**RECORDS SHOWN**:
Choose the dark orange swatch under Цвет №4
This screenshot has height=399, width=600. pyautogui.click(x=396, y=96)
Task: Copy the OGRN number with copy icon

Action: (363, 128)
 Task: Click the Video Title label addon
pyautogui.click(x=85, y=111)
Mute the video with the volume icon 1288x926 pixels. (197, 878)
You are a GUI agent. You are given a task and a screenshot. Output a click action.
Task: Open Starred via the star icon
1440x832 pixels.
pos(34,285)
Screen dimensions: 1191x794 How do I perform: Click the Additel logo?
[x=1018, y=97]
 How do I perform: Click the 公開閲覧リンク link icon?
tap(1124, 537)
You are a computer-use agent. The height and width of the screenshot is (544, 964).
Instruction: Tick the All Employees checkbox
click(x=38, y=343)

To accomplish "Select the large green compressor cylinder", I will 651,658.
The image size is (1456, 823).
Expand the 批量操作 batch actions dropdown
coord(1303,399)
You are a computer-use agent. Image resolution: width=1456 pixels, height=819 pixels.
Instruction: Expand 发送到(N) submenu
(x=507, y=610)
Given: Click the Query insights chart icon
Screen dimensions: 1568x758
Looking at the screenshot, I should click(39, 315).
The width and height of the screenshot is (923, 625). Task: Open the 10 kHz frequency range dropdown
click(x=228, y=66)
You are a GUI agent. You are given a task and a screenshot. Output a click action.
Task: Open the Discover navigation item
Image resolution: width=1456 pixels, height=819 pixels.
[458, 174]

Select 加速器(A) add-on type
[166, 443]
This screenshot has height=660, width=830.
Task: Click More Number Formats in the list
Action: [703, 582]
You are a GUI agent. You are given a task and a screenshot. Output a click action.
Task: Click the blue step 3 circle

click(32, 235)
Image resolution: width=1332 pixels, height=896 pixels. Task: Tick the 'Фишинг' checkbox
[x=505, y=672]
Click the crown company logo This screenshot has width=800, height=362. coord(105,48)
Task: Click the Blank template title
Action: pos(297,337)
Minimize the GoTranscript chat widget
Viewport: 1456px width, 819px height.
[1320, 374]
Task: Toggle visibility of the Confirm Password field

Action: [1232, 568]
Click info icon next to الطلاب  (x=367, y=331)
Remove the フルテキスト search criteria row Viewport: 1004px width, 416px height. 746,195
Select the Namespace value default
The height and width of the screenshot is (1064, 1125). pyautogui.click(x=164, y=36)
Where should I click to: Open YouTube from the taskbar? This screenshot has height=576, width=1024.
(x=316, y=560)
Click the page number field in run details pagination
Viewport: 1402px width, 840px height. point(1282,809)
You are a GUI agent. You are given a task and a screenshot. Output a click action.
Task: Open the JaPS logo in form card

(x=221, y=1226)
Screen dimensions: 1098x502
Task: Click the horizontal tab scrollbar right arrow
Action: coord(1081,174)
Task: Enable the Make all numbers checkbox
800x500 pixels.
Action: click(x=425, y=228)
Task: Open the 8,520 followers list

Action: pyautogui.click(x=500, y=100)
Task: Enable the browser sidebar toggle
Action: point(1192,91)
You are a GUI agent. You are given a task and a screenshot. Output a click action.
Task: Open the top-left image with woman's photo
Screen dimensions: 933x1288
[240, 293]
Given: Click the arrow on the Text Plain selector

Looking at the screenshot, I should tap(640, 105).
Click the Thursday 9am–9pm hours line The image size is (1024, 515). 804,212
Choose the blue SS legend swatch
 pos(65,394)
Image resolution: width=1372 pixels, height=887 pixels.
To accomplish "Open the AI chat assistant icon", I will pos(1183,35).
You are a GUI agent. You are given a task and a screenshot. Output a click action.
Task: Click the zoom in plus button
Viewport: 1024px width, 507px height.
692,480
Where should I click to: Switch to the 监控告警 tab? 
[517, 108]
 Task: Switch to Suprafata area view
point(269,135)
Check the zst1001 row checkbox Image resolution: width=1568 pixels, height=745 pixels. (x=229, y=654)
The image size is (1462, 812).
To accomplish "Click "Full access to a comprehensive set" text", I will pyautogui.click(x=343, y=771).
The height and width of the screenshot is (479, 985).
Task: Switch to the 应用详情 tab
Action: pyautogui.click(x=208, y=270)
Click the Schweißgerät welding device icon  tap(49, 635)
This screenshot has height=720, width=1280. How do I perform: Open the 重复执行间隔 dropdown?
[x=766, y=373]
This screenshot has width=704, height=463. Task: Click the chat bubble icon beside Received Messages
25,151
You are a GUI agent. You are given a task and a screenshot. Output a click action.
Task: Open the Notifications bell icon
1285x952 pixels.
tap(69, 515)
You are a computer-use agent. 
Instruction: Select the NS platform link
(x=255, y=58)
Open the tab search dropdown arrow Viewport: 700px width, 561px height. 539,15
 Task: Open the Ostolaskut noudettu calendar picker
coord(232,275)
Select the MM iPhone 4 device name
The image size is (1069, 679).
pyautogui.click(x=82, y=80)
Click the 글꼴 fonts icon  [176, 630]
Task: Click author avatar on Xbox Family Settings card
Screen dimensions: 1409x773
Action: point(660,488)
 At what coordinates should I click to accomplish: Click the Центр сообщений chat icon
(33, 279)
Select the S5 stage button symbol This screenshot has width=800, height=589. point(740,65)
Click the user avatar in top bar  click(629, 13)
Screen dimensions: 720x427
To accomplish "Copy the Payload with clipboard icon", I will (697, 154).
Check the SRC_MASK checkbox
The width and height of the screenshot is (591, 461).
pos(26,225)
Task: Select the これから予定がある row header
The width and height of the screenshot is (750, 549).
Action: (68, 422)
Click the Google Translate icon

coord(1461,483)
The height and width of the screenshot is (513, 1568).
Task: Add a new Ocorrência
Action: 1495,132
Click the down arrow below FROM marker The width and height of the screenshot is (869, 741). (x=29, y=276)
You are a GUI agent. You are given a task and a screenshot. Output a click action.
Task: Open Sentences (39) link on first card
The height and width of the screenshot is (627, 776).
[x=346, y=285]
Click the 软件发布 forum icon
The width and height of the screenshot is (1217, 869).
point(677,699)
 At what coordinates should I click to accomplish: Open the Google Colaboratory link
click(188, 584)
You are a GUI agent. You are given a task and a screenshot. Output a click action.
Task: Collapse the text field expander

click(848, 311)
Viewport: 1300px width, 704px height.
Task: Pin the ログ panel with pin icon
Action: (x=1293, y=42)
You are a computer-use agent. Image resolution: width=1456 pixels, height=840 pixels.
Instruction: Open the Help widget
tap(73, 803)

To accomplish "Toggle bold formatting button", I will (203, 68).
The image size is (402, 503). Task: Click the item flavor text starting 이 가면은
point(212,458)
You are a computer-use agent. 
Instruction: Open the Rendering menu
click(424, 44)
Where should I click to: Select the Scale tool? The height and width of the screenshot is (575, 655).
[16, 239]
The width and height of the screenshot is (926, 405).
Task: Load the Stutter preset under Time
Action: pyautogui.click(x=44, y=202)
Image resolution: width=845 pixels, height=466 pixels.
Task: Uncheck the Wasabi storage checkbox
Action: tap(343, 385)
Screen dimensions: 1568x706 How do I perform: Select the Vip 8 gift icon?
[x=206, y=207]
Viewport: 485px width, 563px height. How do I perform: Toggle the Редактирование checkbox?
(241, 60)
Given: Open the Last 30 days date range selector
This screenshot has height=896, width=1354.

**TASK INSTRUCTIONS**: Copy out the part of the lines that runs from the start through the line containing "Mute the video", with both ends included.

**WRITTEN RESPONSE**:
Choose the dark orange swatch under Цвет №4
This screenshot has height=399, width=600. pyautogui.click(x=396, y=96)
Task: Copy the OGRN number with copy icon

Action: (363, 128)
 Task: Click the Video Title label addon
pyautogui.click(x=85, y=111)
Mute the video with the volume icon 1288x926 pixels. (197, 878)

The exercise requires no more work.